The next morning, Farber rose very early, and, prompted by some obscure instinct, dressed in his best suit. Liraun lay in the big bed and watched him, her eyes following him as he wandered through the apartment. She didn’t get up to make breakfast for him, as she usually did; nor did he ask her to. She did not speak at all. Her expression was unreadable. Farber was equally mute; he finished dressing as quickly as he could, although he was far from being in a hurry—he wanted to avoid her patient, thoughtful eyes. Those eyes did not pressure him at all; that was why he couldn’t stand them. The pale red light of Fire Woman bled in through the blinds, polarizing dust motes in the air, throwing slats of radiance across the opposite wall. The Terran furniture that filled the apartment looked cheap and shabby in that pitiless light—plastic and machine-stamped, as indeed it was. Everything was bland, precise, artificial. Only Liraun was real here. Without moving or speaking, she remained the vital, vibrant center of the place. The apartment was filled with her presence, and with her warm musky smell. She was the extenuating factor, she lent the room what validity it had. Without her, it would be a stage set—flat and unreal. He pulled on his coat and left quickly, still wordless.

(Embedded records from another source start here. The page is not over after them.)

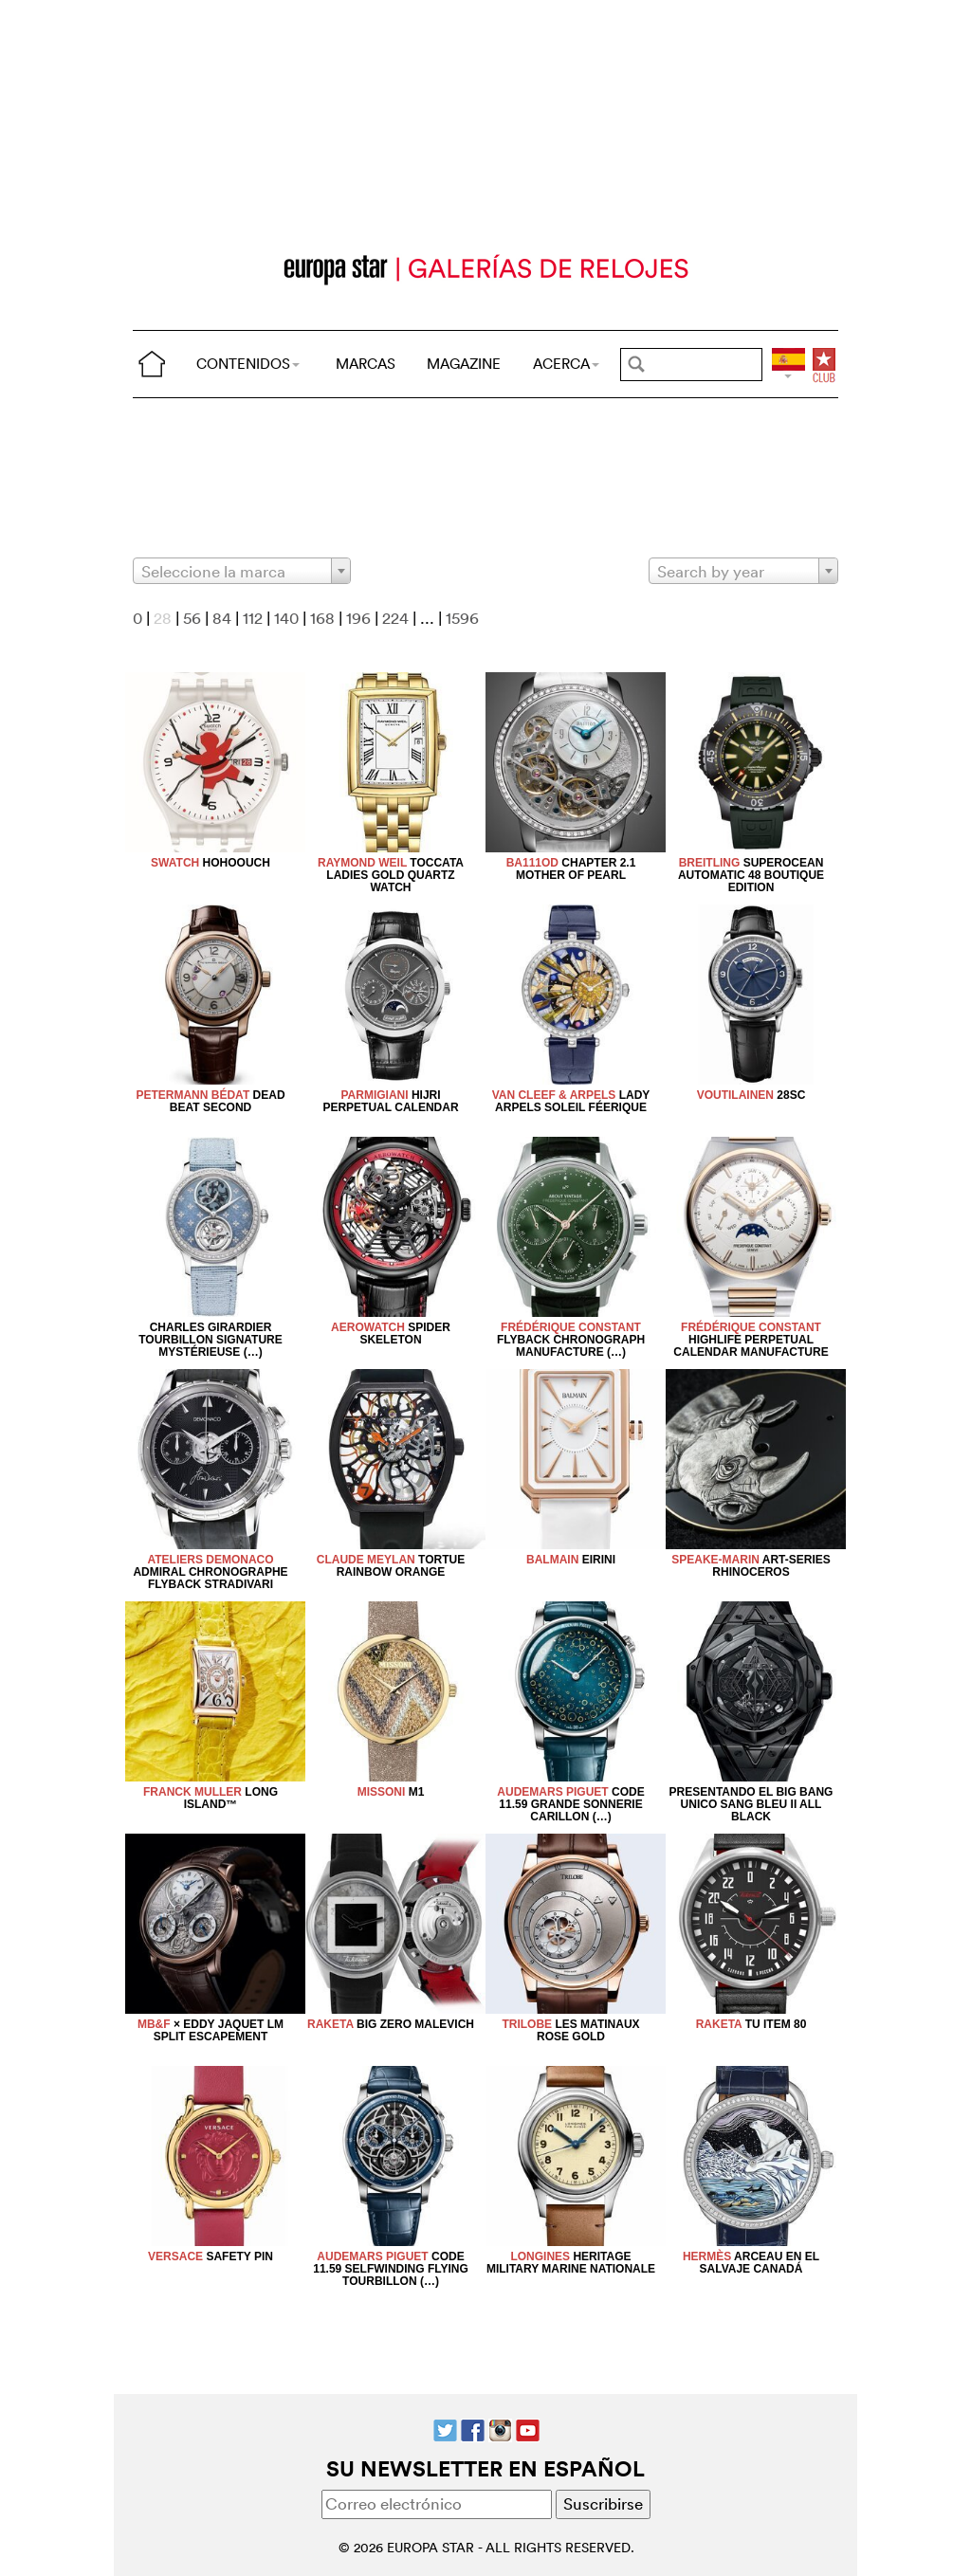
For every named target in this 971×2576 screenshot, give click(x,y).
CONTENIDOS (248, 364)
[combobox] (242, 570)
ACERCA (566, 364)
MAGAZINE (464, 364)
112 (253, 618)
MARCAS (365, 364)
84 (221, 618)
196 (358, 618)
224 (395, 618)
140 (286, 618)
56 (192, 618)
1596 (462, 618)
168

Outside, it was very cold. Farber walked hurriedly through the wide streets of the Enclave, hands in his pockets, his feet making a hollow
click-clack
, his breath steaming in plumes and tatters. There was no one else about. Fire Woman was dipping in and out of corrugated gray clouds, and hoarfrost glistened over everything. The tall Terran-style buildings rose on either side, prefabricated glass-and-plastic hives, jarringly out of place. They were surrounded by lush groves of black feathertrees, a half-hearted decorator’s touch which only succeeded in increasing the contrast. A hidden something was singing in the cold morning hush—it sounded like a bird, but it was a lizard. Some of the streetlights—another Terran touch—were still on, looking wan and sadly pointless against the lightening gray sky. He reached the huge wall that surrounded the Enclave—
What do they think they’re keeping out?
he thought.
With a wall?
—passed the sleeping gate guard in his glassine booth, and struck out into Aei. The streets turned from asphalt to porcelain, and, as he cleared the horizon-swallowing Terran skyline, Old City loomed up on its obsidian cliff, way in the middle of the air.